In Ovid’s Metamorphoses, Philomela finds herself held captive in a rural site, her tongue severed by her abuser. Voiceless, she embroiders scenes of her plight on tapestries. These embroideries might be one of the first predecessors to documentary photography. Using photography and embroidery as recording tools, Fia Backström’s The great society explores how communities take shape and survive in the face of converging environmental and extractive crises. The exhibition is based on extensive field research in West Virginia, where the artist began traveling and meeting with locals in 2017. Backström responds to the area’s photographic history, government hearings, and community embroidery practices through her own material and computational processes that include photography, videos, language, and textiles.

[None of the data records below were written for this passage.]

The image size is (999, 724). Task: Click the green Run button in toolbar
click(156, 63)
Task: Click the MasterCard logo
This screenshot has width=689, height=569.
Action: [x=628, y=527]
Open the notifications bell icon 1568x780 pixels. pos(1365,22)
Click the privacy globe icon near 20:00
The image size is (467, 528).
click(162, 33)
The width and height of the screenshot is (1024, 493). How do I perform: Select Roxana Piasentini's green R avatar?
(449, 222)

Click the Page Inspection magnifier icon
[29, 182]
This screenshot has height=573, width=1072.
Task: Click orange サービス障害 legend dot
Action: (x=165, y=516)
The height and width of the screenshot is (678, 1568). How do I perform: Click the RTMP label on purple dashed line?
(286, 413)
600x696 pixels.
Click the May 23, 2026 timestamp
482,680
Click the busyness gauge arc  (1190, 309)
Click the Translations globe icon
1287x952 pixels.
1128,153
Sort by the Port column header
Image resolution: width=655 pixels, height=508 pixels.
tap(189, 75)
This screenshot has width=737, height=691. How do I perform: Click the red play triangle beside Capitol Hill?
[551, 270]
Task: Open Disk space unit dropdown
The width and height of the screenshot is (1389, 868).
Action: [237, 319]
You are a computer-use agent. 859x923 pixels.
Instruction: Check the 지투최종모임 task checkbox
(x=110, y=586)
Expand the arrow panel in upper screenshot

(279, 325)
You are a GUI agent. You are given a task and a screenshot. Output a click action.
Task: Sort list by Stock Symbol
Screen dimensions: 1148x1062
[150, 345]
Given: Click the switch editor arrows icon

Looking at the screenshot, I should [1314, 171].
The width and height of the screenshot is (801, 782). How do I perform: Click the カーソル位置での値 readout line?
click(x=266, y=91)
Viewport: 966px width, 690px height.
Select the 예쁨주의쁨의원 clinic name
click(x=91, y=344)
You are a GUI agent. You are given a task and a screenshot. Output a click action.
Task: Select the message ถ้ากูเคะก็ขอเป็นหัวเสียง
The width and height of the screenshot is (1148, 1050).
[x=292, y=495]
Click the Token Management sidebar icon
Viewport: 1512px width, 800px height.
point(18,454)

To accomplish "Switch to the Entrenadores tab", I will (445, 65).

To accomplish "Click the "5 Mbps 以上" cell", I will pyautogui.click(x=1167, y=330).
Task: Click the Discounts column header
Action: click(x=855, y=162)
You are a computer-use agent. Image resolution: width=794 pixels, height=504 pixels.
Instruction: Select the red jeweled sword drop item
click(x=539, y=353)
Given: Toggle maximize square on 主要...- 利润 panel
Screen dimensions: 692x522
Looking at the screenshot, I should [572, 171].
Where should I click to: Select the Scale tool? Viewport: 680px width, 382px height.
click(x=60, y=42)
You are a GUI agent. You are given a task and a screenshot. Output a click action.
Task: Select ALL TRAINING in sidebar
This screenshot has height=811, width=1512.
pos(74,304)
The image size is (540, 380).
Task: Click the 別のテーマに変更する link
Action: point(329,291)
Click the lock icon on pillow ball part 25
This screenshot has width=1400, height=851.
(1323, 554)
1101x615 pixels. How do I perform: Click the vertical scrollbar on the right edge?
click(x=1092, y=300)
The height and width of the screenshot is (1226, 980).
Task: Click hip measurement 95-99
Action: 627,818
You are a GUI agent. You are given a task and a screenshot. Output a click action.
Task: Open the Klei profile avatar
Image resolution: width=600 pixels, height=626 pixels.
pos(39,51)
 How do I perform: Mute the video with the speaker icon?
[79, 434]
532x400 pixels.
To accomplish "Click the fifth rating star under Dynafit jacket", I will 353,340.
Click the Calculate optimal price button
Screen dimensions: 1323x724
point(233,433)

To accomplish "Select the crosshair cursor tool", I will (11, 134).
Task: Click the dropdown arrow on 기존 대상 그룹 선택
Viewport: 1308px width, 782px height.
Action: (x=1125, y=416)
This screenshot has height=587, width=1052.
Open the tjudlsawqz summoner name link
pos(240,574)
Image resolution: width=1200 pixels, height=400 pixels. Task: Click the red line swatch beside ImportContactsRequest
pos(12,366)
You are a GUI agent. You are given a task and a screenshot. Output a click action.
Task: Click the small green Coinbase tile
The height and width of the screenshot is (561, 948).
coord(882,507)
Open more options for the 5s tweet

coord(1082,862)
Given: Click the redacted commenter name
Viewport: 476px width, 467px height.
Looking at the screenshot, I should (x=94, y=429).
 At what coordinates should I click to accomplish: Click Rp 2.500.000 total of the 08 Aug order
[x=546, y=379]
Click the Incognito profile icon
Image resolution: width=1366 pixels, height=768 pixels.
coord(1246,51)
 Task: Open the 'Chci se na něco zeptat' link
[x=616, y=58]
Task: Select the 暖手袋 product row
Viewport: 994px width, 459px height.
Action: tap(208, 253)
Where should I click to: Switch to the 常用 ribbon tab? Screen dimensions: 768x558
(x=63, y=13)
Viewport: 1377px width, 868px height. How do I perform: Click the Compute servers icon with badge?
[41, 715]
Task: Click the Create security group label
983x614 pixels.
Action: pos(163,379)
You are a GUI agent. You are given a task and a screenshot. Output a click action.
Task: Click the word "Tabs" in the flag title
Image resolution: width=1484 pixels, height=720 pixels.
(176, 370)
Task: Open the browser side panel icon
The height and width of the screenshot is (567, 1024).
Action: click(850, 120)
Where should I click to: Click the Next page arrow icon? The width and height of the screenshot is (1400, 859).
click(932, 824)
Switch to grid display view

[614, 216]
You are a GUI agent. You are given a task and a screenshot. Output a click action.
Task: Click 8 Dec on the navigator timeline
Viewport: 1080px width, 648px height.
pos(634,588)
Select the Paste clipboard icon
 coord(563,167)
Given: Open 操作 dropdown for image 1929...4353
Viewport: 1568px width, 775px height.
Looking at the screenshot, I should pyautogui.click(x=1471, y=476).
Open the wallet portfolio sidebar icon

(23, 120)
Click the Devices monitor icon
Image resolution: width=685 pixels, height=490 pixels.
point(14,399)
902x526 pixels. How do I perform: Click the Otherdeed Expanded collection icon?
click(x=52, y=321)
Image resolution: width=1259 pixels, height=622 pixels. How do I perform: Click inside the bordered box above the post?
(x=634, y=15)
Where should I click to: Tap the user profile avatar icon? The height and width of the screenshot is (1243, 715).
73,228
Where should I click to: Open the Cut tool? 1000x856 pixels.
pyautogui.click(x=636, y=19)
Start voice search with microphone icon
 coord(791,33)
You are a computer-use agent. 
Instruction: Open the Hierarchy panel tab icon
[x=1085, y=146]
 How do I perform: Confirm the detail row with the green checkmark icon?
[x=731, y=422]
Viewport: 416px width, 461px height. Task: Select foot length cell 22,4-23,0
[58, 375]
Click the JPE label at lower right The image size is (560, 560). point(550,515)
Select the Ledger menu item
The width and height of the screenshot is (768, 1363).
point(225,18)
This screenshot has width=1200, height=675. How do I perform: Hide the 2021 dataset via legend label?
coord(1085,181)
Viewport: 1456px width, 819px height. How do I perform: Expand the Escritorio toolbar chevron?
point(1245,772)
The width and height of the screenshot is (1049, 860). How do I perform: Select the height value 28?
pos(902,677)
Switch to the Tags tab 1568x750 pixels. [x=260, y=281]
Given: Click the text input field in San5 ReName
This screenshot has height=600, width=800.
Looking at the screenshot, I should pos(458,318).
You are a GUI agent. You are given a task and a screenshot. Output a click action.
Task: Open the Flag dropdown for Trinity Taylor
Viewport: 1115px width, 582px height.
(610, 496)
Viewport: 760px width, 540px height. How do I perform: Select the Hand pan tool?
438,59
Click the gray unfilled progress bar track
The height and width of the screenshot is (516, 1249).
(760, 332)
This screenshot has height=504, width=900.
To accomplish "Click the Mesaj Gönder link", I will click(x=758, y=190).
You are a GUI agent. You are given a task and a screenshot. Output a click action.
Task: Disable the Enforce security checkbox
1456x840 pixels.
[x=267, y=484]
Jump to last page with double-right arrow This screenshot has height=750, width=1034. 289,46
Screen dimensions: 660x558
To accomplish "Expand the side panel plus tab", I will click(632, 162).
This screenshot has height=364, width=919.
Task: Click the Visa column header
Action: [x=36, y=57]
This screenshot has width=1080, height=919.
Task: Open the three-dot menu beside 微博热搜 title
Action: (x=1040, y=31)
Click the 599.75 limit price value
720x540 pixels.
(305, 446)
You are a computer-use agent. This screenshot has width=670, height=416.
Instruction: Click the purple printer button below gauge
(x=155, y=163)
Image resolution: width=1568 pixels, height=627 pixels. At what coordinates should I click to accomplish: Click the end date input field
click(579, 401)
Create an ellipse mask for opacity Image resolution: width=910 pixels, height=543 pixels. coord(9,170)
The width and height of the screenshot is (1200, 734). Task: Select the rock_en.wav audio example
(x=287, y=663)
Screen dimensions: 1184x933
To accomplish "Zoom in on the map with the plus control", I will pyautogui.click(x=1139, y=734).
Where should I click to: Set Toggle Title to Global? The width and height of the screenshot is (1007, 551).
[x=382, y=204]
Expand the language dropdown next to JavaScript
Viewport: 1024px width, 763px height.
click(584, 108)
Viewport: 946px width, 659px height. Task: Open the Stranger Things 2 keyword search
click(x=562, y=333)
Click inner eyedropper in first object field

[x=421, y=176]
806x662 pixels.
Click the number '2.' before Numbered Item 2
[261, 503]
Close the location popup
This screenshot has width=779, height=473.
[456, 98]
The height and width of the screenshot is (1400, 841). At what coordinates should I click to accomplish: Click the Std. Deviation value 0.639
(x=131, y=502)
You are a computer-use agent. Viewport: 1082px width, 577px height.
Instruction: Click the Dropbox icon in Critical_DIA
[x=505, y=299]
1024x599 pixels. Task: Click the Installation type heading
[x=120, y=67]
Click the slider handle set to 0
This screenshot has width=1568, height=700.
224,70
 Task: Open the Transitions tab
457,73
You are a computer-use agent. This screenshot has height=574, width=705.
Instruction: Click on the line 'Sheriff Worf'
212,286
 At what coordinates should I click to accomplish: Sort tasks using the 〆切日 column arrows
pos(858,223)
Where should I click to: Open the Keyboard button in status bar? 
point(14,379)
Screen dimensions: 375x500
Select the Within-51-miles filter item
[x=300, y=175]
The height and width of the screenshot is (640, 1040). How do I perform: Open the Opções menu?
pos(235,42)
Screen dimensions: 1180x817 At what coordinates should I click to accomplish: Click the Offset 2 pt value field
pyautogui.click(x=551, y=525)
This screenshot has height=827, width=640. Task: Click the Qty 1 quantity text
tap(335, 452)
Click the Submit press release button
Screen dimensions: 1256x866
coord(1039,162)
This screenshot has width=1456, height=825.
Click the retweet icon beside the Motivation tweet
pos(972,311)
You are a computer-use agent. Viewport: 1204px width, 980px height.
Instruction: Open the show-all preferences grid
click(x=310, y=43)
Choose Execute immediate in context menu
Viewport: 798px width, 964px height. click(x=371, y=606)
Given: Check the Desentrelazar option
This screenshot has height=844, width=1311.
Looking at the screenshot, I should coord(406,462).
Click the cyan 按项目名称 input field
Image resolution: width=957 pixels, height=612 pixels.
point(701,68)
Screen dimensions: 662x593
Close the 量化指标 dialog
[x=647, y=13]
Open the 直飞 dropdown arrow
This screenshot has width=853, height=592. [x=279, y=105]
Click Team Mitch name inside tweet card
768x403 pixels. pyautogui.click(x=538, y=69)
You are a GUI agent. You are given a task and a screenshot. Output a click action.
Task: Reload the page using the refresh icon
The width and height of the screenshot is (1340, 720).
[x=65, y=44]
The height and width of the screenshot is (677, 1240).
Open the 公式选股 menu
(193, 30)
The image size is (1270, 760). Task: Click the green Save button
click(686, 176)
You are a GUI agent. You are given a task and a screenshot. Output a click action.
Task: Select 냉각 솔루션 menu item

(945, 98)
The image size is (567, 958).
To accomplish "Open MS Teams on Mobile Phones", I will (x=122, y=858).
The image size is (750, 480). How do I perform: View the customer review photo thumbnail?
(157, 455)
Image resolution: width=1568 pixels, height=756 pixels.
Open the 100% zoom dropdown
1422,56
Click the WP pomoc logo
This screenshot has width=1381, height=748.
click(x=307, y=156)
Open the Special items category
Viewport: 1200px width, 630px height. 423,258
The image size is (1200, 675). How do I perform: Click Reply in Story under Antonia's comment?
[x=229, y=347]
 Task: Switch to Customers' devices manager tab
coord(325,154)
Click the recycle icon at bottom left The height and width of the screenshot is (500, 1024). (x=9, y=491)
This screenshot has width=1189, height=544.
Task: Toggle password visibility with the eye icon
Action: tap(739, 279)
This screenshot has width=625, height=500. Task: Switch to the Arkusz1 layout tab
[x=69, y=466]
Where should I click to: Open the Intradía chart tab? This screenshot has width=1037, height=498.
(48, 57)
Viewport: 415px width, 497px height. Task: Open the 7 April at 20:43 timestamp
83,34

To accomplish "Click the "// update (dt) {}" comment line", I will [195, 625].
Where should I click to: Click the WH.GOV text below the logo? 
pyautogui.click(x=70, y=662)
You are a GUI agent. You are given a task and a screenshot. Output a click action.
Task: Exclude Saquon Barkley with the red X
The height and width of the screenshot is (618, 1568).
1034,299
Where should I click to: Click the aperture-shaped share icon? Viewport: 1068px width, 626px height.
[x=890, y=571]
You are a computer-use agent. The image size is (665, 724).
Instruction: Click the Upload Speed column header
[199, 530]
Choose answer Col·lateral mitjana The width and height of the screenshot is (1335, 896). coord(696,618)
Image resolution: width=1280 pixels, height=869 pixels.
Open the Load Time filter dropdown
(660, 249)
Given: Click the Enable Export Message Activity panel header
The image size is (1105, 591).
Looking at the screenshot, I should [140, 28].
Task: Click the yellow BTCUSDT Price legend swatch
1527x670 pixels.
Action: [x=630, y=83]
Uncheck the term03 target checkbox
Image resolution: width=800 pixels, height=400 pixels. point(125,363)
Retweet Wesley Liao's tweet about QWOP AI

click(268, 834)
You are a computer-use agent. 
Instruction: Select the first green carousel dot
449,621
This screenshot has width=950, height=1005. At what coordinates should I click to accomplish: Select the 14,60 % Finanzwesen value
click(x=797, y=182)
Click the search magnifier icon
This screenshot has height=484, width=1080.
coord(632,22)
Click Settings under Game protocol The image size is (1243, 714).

The great society takes its title from a 1960s social policy aimed at combating poverty and racial injustice, championed by the same U.S. president who stated: “if you can convince the lowest white man he's better than the best colored man, he won't notice you're picking his pocket.” Statements like these perpetuate the conflicts between race and class that persist to this day, with comments such as “baskets of deplorables,” only deepening barriers to solidarity. For Backström, West Virginia functions much like a repressed unconscious, a zone of extraction onto which projections of "backwardness" and "trash" abound. A central touchstone for the work is the Buffalo Creek mining disaster of 1972, when a coal slurry dam collapsed and killed hundreds, left thousands homeless, and the land toxic. The mining company blamed "God’s hand," while the community became the subject of psychiatric studies on collective trauma. Up the mountain from Buffalo Creek is Blair Mountain, where in 1921, miners marched in the largest labor uprising in American history. Beyond their heavily surveilled exteriors, the mines’ cavernous spaces of fossilized darkness conjure possibilities for resisting, concealing, and creative healing.

Backström’s experiments with language and image are both indexical and speculative. In a fragmented form of visual docu-poetry, the artist addresses the complex relationship between photography and trauma. Days without lost time accident, a photographic series of signs outside the mines in Buffalo Creek, shows how injured workers are quantified against efficiency. The exhibition’s large-scale display mechanism, Sacrifice zone, recalls the infrastructure of the West Virginia industrial landscape and pushes the limits of visibility with a constellation of layered, hand manipulated prints on transparent film. Backström also invited members of the Buffalo Creek community to participate in an embroidery circle as an act of bearing witness. In search of a photographic ethic, she weaves together testimonies of folk medicine practitioners, scholars on faith and dam regulation, strip mining activists, and the spirits of the mountains.

Fia Backström: The great society is organized by Lindsey Berfond, Assistant Curator and Studio Program Manager with Hitomi Iwasaki, Director of Exhibitions and Head Curator.